Not good. The solution? Easy. Last year someone posted on another blog about a great way to keep one’s head in the game without losing the holiday spirit of fun and laughter. Give a little, not a lot, each day to the writing until the tinsel is torn down and another holiday is put up for the year. For some that means word count. If you write a minimum of 250-500 words a day (except on very special days), then you’ll have a 1000 word scene every 4 days (or 2 scenes if you’re ambitious).

I’m usually in the midst of revisions during this time, so word count doesn’t really help me.
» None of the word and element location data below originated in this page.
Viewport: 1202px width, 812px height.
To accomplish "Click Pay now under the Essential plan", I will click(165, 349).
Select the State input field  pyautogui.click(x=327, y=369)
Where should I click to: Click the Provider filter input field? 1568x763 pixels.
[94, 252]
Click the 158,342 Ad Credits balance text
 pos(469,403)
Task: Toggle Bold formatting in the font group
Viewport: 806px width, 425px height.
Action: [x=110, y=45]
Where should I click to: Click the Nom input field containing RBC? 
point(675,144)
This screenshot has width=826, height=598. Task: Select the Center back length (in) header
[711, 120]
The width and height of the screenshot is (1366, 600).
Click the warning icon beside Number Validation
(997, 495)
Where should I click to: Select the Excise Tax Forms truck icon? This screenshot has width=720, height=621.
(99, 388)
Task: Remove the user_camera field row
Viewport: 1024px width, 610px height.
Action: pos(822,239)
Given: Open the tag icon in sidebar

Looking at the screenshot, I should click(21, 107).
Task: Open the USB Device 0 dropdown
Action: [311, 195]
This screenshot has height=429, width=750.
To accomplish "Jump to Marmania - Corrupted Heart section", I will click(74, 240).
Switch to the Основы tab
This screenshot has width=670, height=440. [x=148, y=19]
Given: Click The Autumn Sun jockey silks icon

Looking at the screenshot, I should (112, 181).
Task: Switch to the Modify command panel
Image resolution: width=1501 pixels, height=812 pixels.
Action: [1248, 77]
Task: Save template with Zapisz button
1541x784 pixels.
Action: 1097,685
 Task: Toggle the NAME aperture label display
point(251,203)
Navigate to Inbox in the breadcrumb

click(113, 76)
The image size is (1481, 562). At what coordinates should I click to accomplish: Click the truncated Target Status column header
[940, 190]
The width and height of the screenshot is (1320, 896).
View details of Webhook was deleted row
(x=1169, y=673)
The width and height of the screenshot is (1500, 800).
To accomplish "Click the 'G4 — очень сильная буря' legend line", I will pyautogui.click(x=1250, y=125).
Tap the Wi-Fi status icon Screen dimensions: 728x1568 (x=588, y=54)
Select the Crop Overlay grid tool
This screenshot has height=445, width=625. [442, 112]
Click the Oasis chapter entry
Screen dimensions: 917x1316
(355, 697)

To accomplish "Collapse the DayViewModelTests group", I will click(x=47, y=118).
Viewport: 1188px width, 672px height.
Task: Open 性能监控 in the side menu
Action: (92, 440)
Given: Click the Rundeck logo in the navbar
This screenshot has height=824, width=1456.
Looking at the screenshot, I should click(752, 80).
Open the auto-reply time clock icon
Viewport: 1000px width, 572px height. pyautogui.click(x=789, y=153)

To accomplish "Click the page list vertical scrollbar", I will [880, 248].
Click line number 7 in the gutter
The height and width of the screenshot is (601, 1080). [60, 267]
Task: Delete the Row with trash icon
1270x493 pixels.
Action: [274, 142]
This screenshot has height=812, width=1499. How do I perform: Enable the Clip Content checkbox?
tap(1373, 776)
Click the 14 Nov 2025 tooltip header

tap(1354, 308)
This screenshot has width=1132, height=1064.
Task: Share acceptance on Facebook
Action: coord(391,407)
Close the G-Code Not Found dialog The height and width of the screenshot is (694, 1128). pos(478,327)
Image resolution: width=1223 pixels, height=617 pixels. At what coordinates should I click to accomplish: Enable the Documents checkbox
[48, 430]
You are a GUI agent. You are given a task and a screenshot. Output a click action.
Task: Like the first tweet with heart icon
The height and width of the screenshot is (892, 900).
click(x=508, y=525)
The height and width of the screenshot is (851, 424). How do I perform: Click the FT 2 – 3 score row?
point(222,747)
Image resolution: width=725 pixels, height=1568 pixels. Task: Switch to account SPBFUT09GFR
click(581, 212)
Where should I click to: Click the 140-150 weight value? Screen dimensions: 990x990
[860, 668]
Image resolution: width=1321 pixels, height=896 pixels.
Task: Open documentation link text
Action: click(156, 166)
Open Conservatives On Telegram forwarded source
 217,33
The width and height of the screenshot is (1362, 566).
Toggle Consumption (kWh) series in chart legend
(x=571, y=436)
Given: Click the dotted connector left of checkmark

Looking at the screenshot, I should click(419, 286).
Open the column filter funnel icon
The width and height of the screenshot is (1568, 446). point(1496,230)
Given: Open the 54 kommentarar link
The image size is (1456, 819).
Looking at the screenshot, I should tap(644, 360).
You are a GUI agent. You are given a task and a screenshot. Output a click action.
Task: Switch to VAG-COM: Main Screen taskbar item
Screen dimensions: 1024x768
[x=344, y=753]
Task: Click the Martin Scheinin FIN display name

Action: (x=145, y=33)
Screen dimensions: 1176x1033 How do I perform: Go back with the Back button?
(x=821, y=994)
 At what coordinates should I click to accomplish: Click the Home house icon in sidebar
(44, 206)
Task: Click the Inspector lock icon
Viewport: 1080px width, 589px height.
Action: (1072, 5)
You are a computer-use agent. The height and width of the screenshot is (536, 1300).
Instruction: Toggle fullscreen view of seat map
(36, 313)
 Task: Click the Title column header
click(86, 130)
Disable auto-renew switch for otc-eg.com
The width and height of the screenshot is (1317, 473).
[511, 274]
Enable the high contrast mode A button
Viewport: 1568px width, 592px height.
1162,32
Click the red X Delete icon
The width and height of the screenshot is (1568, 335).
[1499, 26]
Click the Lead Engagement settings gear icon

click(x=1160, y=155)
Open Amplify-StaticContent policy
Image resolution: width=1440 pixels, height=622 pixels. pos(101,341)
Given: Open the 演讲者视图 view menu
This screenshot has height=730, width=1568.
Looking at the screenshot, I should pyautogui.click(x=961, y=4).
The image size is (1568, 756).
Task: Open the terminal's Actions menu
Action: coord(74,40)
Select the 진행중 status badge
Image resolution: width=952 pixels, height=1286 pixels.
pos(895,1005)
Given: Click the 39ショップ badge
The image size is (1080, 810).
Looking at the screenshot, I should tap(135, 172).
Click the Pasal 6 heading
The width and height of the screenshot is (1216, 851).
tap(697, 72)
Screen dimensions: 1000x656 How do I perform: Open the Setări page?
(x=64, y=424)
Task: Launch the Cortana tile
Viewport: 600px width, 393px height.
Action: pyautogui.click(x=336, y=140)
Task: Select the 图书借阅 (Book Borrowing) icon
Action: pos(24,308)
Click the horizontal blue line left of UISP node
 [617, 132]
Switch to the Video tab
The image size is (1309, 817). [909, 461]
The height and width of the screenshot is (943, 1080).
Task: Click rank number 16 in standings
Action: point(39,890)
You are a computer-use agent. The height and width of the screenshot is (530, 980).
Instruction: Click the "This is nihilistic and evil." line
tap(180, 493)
For those of us not in first draft, the best idea is to put in time. Tell yourself you’ll commit to writing for 1/2 an hour or an hour a day. Sometimes you’ll not write at all, but other times you’ll write for more than an hour. I managed to keep going through my GH final pages in this manner, and by the time the time the new year hit, I was totally on my game. I finished the revision by January 23rd. Now I also set a goal to be finished before I started an awesome course, Book in a Week, (which lasts a month in prep work and actual writing work), at the end of the month. By working a bit every day, sometimes a lot more (hey, everyone’s asleep around here but me), I managed to reach my goal.

This year I am even more motivated to get this MS finished and revised before February. My DH needs a hip replacement. He’s getting it February 4th, 2010. My poor knight is in serious need of new armor!! Now I can write first draft with interruptions because I learned not to go back at all during the Book in a Week Course. If I stop, I know exactly where I need to start again. With revisions, no way. I am cutting and pasting and reconnecting pieces and chunks of MS into a whole new world order. If people interrupt my thought processes during revision, they had better be bleeding or have broken bones (ask my DD).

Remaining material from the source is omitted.